When we dismiss a dialog or other interface component, we should keep the focus on the element that launched or invoked the dialog.

When we don’t set an explicit point of focus after an action like showing or hiding some content in a dialog box the browser often sends the focus back to the top of the page by default. Keyboard users then need to tab all the way through the interface again to get back to that “One way” radio button that was just two keystrokes backwards.

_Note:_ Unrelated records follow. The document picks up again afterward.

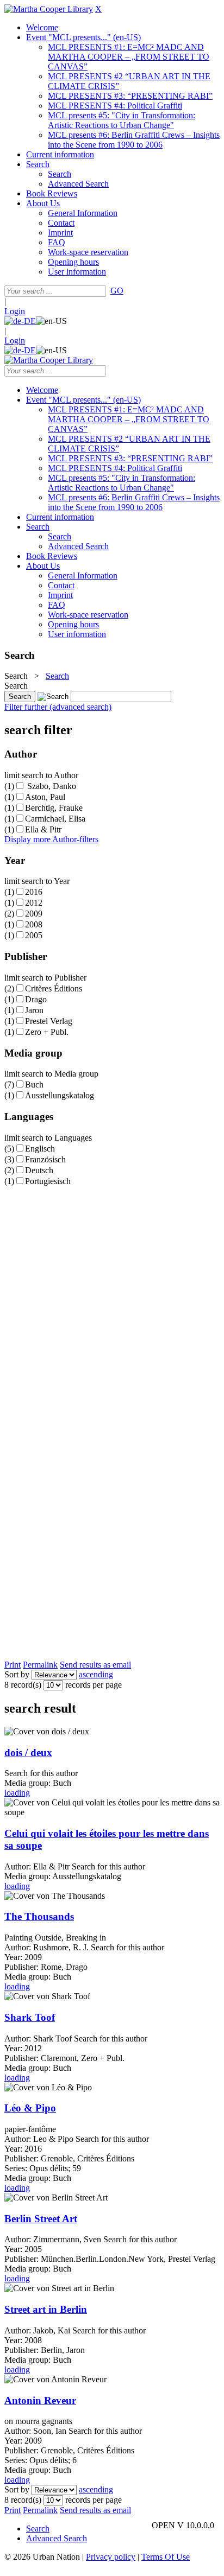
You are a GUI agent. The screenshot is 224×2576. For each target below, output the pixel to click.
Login (14, 311)
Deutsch (39, 1170)
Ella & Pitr (43, 829)
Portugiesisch (48, 1181)
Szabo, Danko (50, 786)
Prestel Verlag (48, 1021)
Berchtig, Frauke (54, 807)
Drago (36, 999)
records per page (93, 1684)
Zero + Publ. (47, 1031)
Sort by (16, 1674)
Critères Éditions (53, 988)
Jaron (34, 1010)
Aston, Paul (45, 797)
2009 (33, 913)
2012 (33, 902)
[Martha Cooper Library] (48, 9)
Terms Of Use (165, 2556)
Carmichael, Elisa (55, 818)
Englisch (40, 1148)
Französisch (45, 1159)
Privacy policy (110, 2556)
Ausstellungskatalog (59, 1095)
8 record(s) (22, 1684)
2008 (33, 924)
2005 (33, 935)
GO (116, 290)
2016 (33, 891)
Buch (34, 1084)
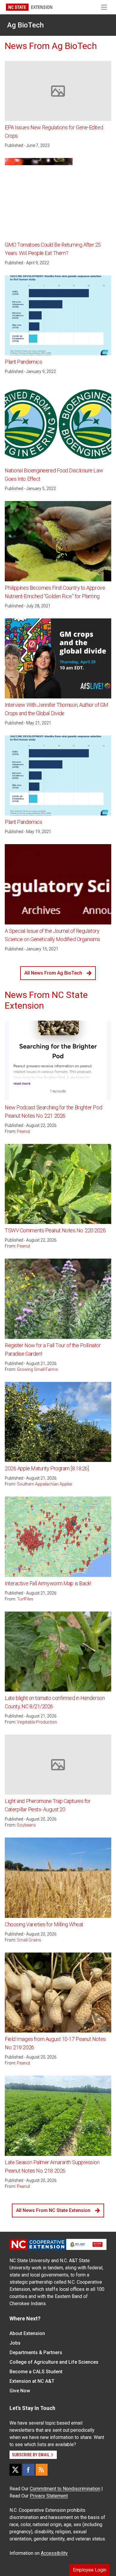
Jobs (15, 2343)
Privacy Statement (49, 2496)
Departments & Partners (36, 2352)
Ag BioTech (25, 25)
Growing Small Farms (37, 1369)
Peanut (23, 1131)
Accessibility (54, 2553)
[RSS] (42, 2470)
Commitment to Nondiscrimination (65, 2488)
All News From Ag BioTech (53, 973)
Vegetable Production (37, 1722)
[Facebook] (29, 2470)
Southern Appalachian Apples (44, 1484)
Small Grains (29, 1940)
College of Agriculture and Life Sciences (54, 2362)
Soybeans (26, 1825)
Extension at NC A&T (32, 2381)
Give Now (20, 2391)
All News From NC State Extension (53, 2210)
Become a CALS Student (36, 2371)
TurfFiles (25, 1599)
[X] (15, 2470)
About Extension (27, 2333)
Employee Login (89, 2570)
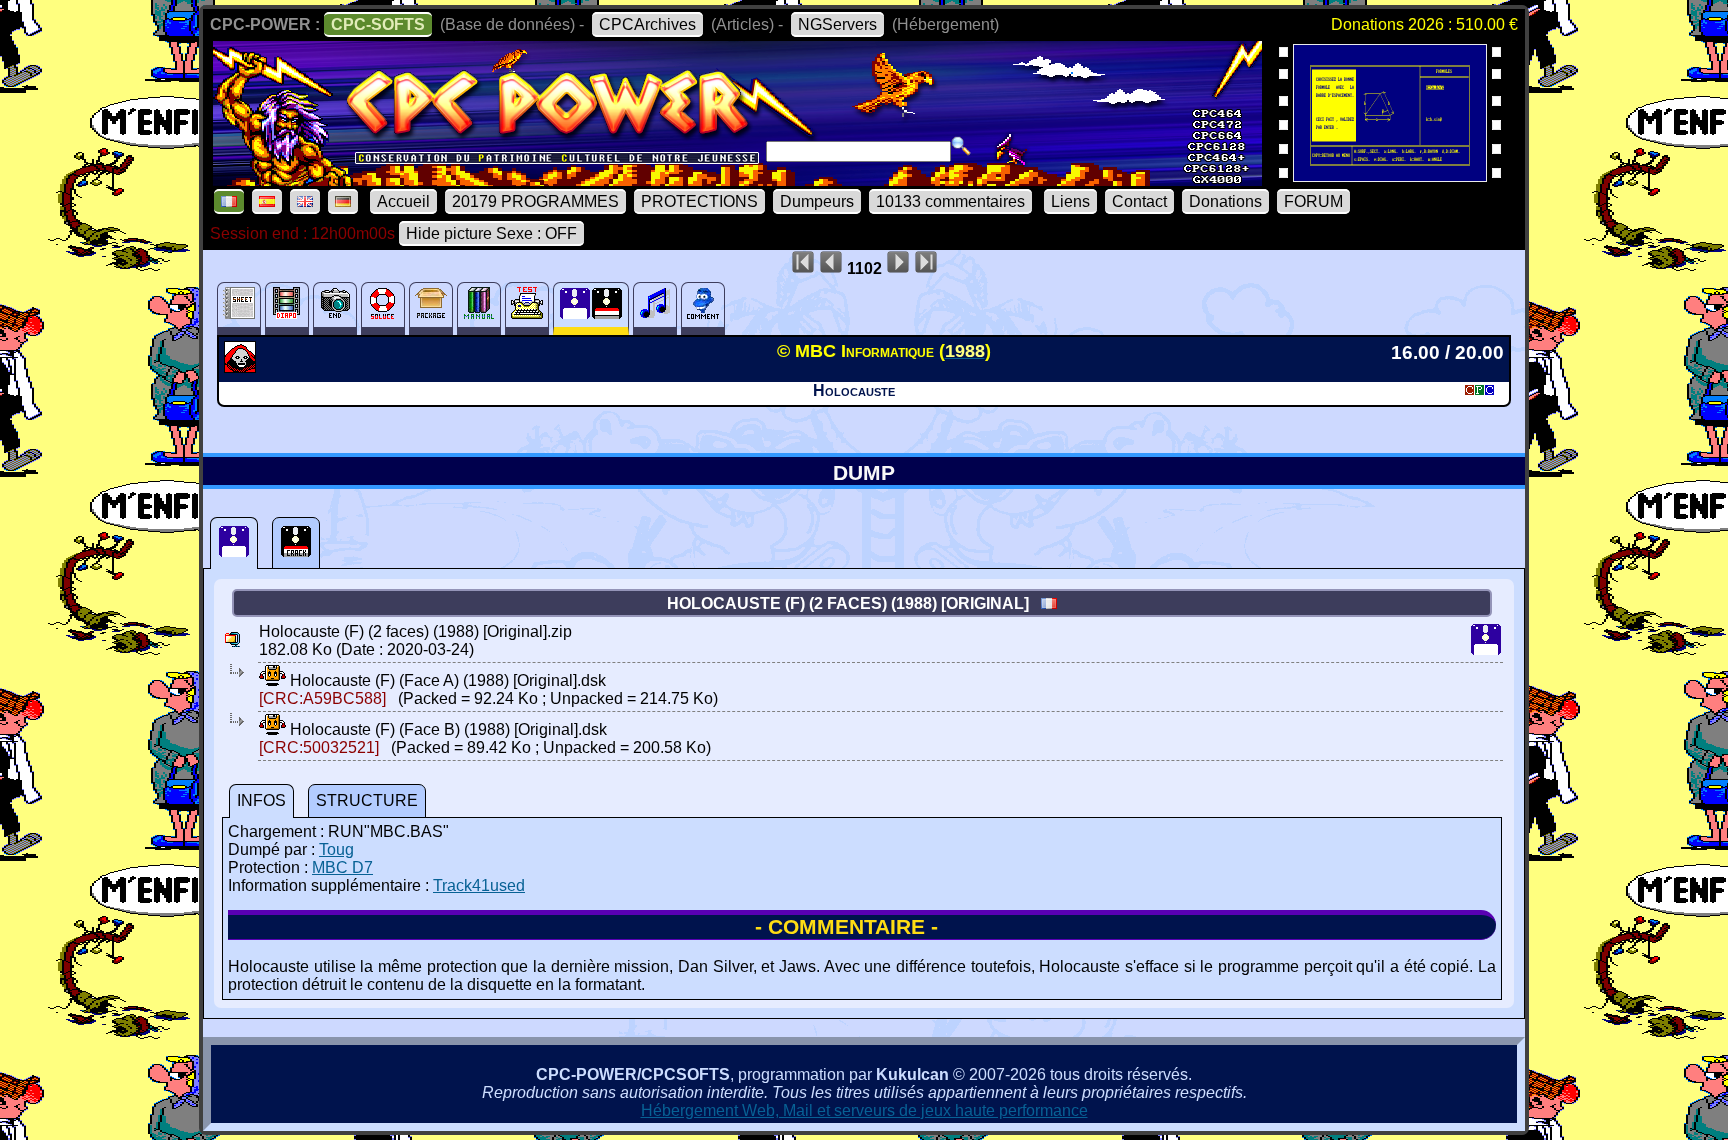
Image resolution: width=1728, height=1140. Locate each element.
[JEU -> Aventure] (242, 367)
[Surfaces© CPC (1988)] (1390, 175)
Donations (1225, 201)
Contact (1139, 201)
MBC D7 (342, 867)
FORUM (1313, 201)
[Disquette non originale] (296, 543)
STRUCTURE (367, 800)
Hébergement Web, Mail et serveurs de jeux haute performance (864, 1110)
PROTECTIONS (699, 201)
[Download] (272, 680)
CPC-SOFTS (378, 24)
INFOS (261, 800)
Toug (336, 849)
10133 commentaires (950, 201)
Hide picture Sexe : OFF (491, 233)
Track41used (479, 885)
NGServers (837, 24)
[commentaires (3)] (703, 308)
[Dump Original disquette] (234, 543)
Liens (1070, 201)
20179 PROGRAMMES (535, 201)
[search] (961, 146)
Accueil (403, 201)
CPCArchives (647, 24)
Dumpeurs (817, 201)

This is a completely inefficient process for the keyboard user. As a general rule, if you dismiss a dialog box or some other menu such as we saw here, the focus should stay with the element that opened the dialog in the first place. This allows us to continue our task while keeping our place in the interface. Do this well, and keyboard users will thank you for it. If you don’t do it well, you’ll drive keyboard users absolutely mad.

Going the Extra Mile

There is a lot to full keyboard access. We’ve only just scratched the surface of one site’s homepage. As you think about what you’ve experienced on, take it one step further. Imagine how confusing it would be if you couldn’t see the screen and you were constantly sent back to the top of the page. Imagine how difficult it would be to use if you were able to type just one character every 3 seconds and, faced with no way to correct your work because of a keyboard trap, you were forced to reload the page, losing all the work you had previously completed.

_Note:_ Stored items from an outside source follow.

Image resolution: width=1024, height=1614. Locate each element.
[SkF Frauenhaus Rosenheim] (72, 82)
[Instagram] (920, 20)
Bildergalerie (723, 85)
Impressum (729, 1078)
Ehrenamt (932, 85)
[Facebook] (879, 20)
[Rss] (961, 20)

If we really want to make sure our interfaces are keyboard-friendly, we have lots to think about. All interfaces require potentially complex interaction with a keyboard in order to provide equivalent functionality to a mouse or other pointing device. Take a look at the DHTML Style Guide from AOL. They’ve meticulously outlined the keystrokes that are suggested standards for most complex widgets you’ll see in web-based interfaces.

Pitfalls to Avoid

  • If you’re using a reset stylesheet, avoid using outline:none without replacing it with comparable :focus styling.
  • Be very careful when using JavaScript for keyboard shortcuts; we don’t want any keyboard traps.
  • Unless you specify a focal point, clicking those <a href="#"> or <a href="javascript:doIt()"> links that you’ve been using is very likely to take the focus back to the top of the page. Is that really where you want to be?

Things to Do

  • Always test all functionality with a keyboard only.
  • Be sure that you can make corrections in the interface using the keyboard.
  • Maintain a point of focus when dismissing or closing dialogs to make keyboard usage more efficient.